Dennis Davis, Drummer With David Bowie, Dies
Dennis Davis, best known as David Bowie's drummer in the late '70s, has died. Long-time Bowie producer Tony Visconti confirmed Davis' passing via Facebook, though no cause of death was immediately revealed.
"He was one of the most creative drummers I have ever worked with," Visconti said. "He came into David Bowie's life when we recorded some extra tracks for Young Americans and stayed with us through Scary Monsters and beyond. He was a disciplined jazz drummer who tore into rock with a jazz sensibility."
Davis also appeared on Bowie friend Iggy Pop's 1977 album The Idiot, and on a quartet of albums by Stevie Wonder that included 1980's Hotter Than July. He can be heard on the Wonder hits "Master Blaster" and "Do I Do." Sessions with jazz musicians like Roy Ayers, George Benson and Ronnie Foster rounded out Davis' impressive resume.
He had previously referenced a series of lingering illnesses. "I've gone through some tough time in recent years with my health with cancer, stroke and some other stuff," Davis said in 2014. "I'm still fighting. I may be slightly disfigured and can not move my leg as I wish. But I am thankful that God left me just enough so that I can still play drums." By last November, Davis had apparently suffered a set back. He said he was "trying to get better so I can get out the hospital," also via Facebook.

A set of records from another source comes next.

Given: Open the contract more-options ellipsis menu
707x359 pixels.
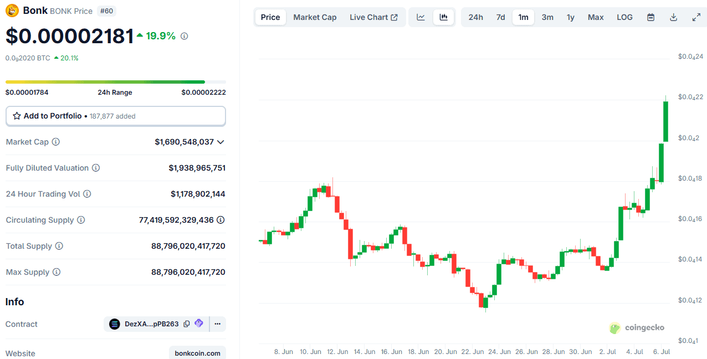Looking at the screenshot, I should 217,324.
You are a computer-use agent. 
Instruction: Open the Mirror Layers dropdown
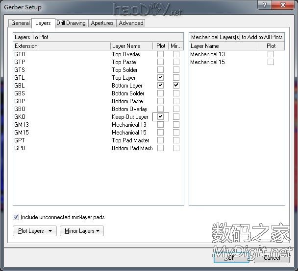pyautogui.click(x=82, y=231)
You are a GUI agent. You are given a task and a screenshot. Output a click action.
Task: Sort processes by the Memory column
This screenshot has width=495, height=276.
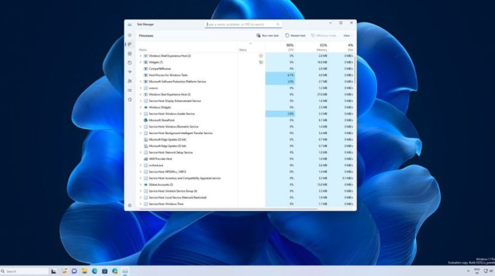point(322,47)
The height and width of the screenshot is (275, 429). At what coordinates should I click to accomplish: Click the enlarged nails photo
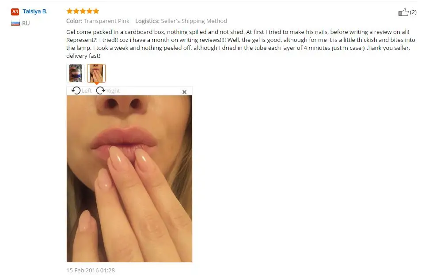coord(129,179)
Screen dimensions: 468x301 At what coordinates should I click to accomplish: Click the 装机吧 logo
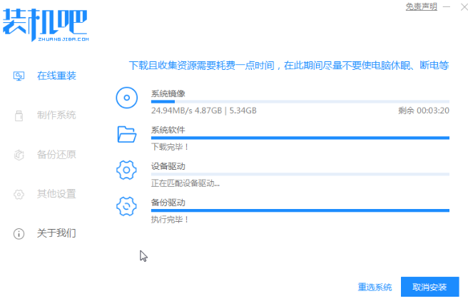[x=45, y=26]
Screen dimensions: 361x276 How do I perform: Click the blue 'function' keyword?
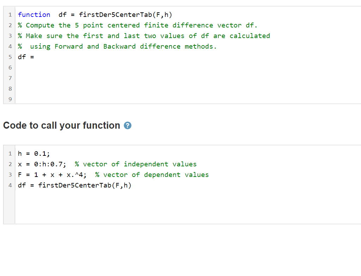[x=34, y=15]
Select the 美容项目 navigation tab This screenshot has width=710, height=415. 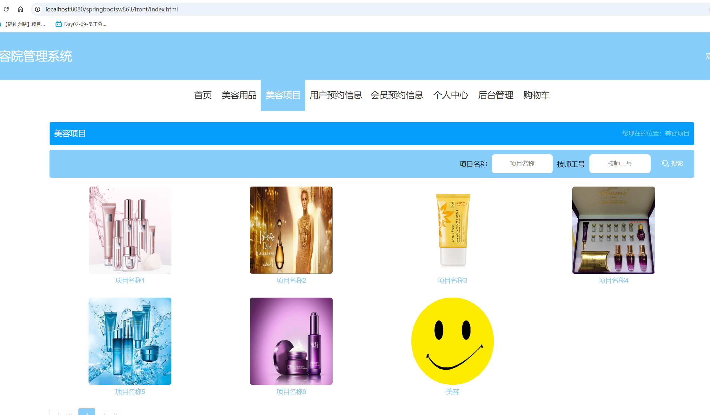click(283, 95)
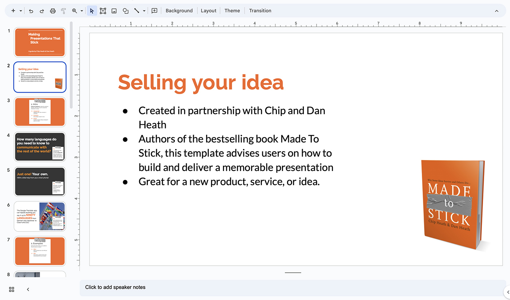Viewport: 510px width, 300px height.
Task: Open the Theme menu
Action: click(232, 11)
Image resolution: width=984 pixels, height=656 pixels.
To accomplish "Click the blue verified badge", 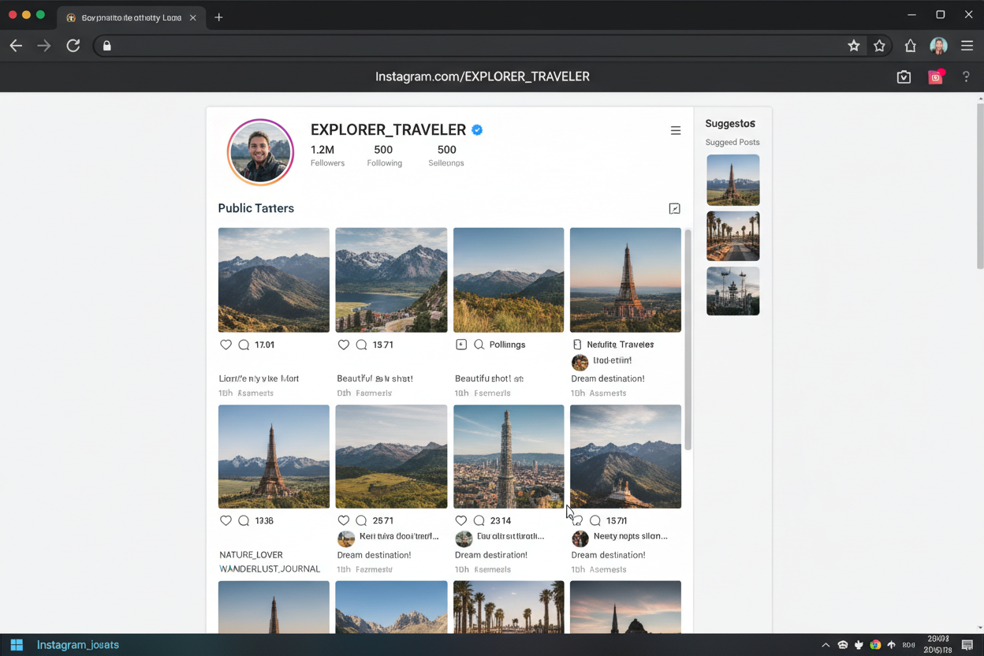I will click(477, 130).
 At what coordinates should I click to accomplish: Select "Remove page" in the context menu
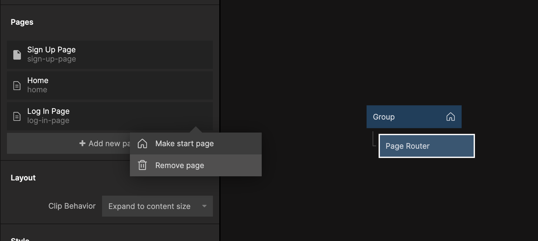[180, 166]
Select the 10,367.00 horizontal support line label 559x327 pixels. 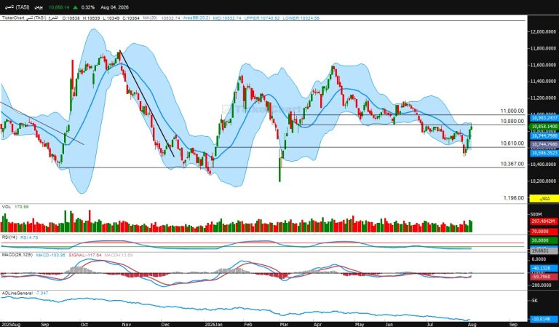coord(512,164)
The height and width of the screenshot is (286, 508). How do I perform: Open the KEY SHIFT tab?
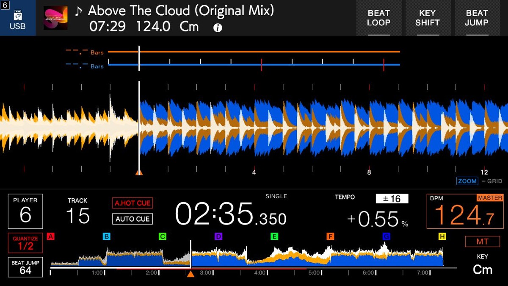point(427,18)
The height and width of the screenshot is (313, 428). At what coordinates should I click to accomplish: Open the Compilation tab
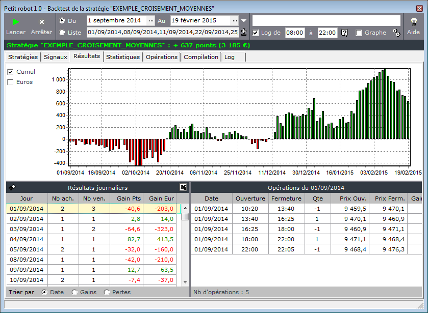click(201, 57)
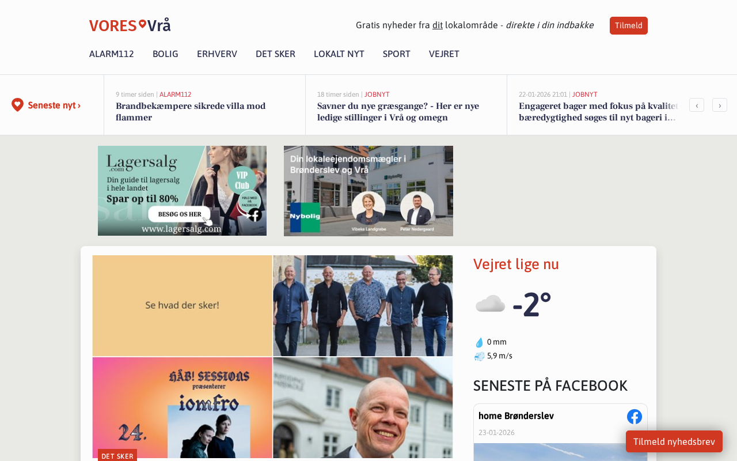Click the Tilmeld nyhedsbrev button
The width and height of the screenshot is (737, 461).
(674, 441)
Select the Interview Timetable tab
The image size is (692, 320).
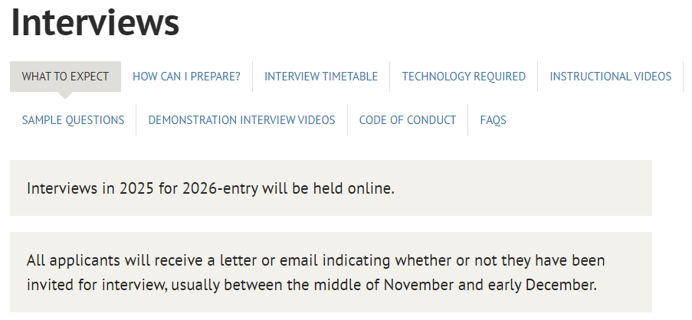tap(321, 77)
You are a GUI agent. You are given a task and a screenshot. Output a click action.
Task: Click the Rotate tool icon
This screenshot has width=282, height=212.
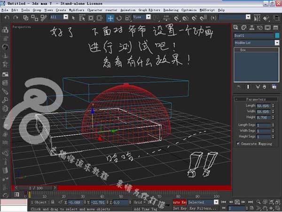tap(118, 17)
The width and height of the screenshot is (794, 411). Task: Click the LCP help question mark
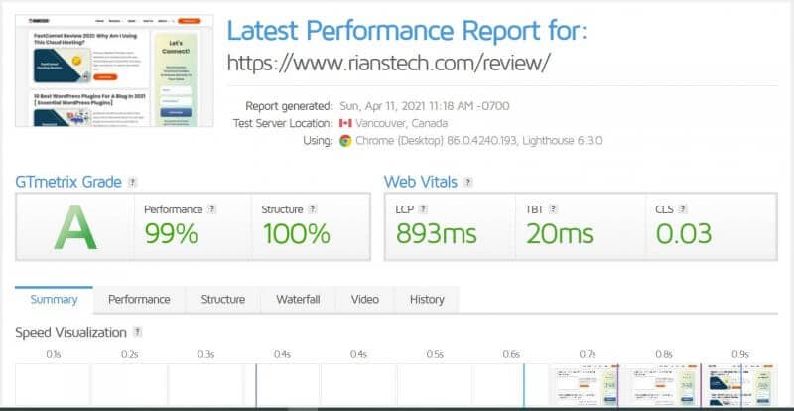coord(424,209)
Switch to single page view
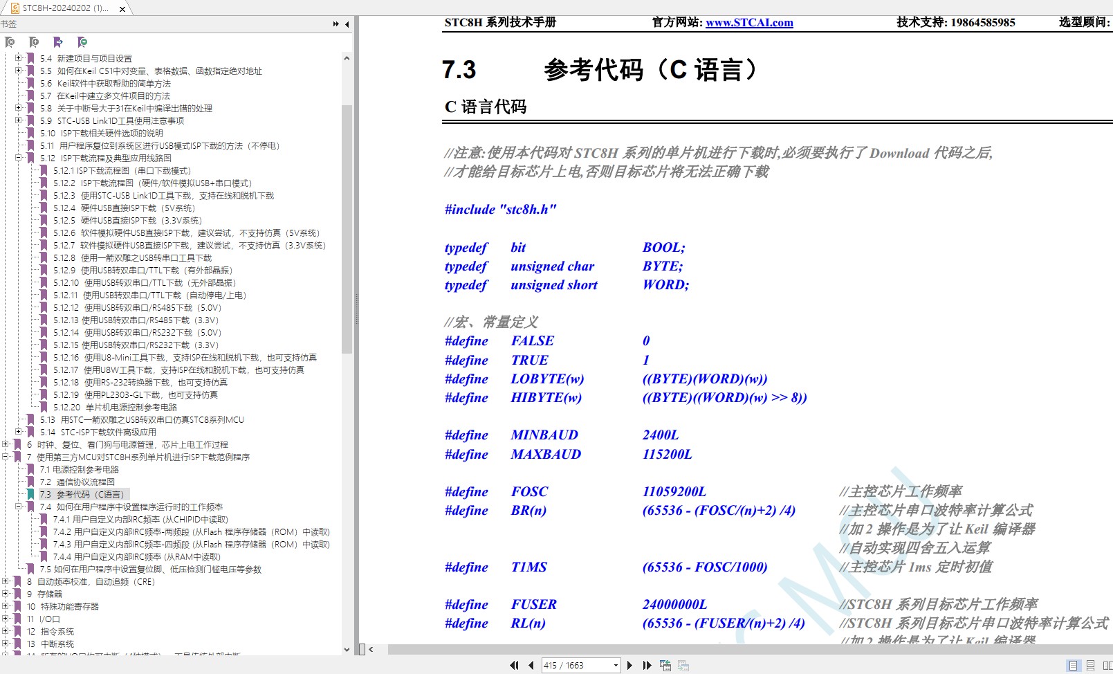 coord(1073,666)
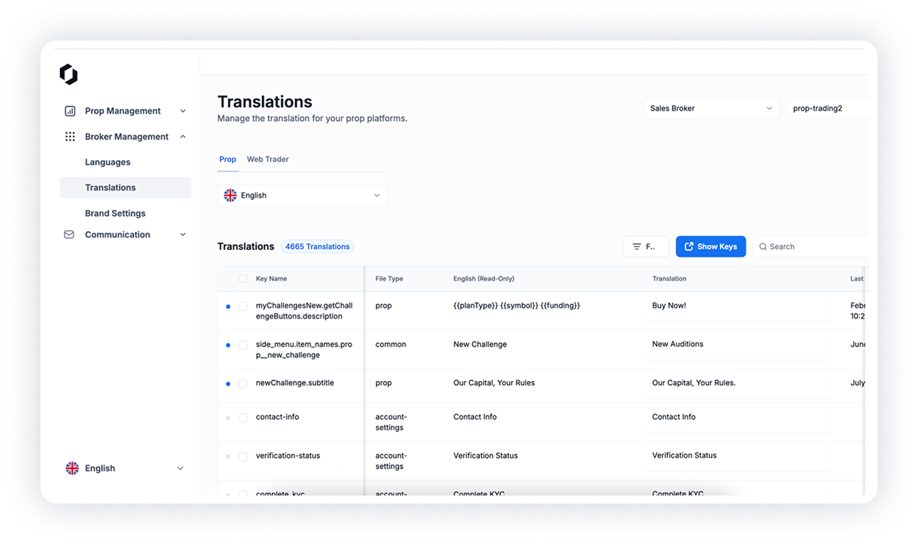Click the search magnifier icon
918x544 pixels.
(763, 247)
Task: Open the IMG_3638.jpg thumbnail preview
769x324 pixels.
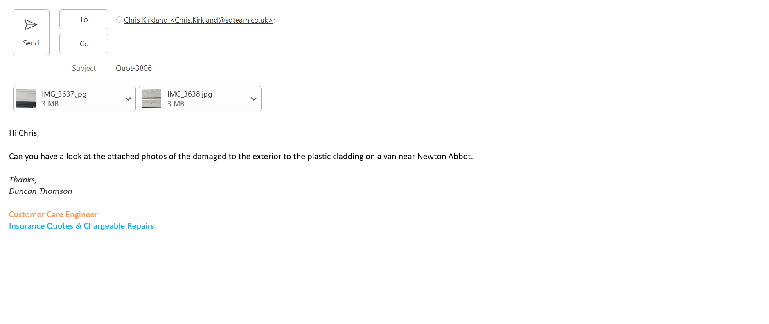Action: point(151,99)
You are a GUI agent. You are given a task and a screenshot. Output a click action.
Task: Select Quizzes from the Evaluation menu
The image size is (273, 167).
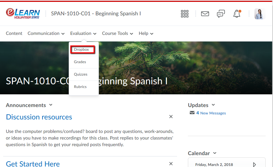(x=81, y=74)
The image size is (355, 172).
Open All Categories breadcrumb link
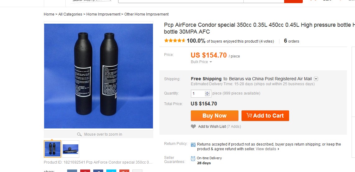[70, 14]
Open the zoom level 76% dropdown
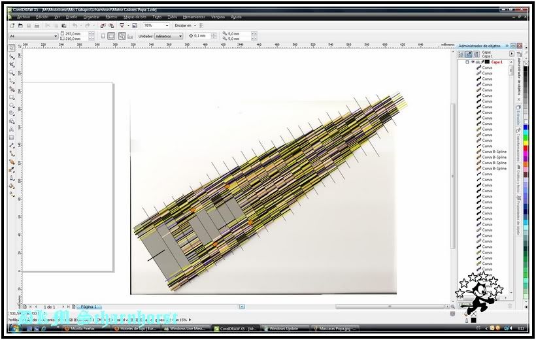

Visconti specifically praised Davis' contributions during Bowie's celebrated Berlin Trilogy between 1977-79. "Listen to the drum breaks on 'Black Out' from the Heroes album," the producer said. "He had a conga drum as part of his set up, and he made it sound like two musicians were playing drums and congas. By Scary Monsters, he was playing parts that were unthinkable but they fit in so perfectly. His sense of humor was wonderful. ... There will never be another drummer, human being and friend like Dennis, a magical man."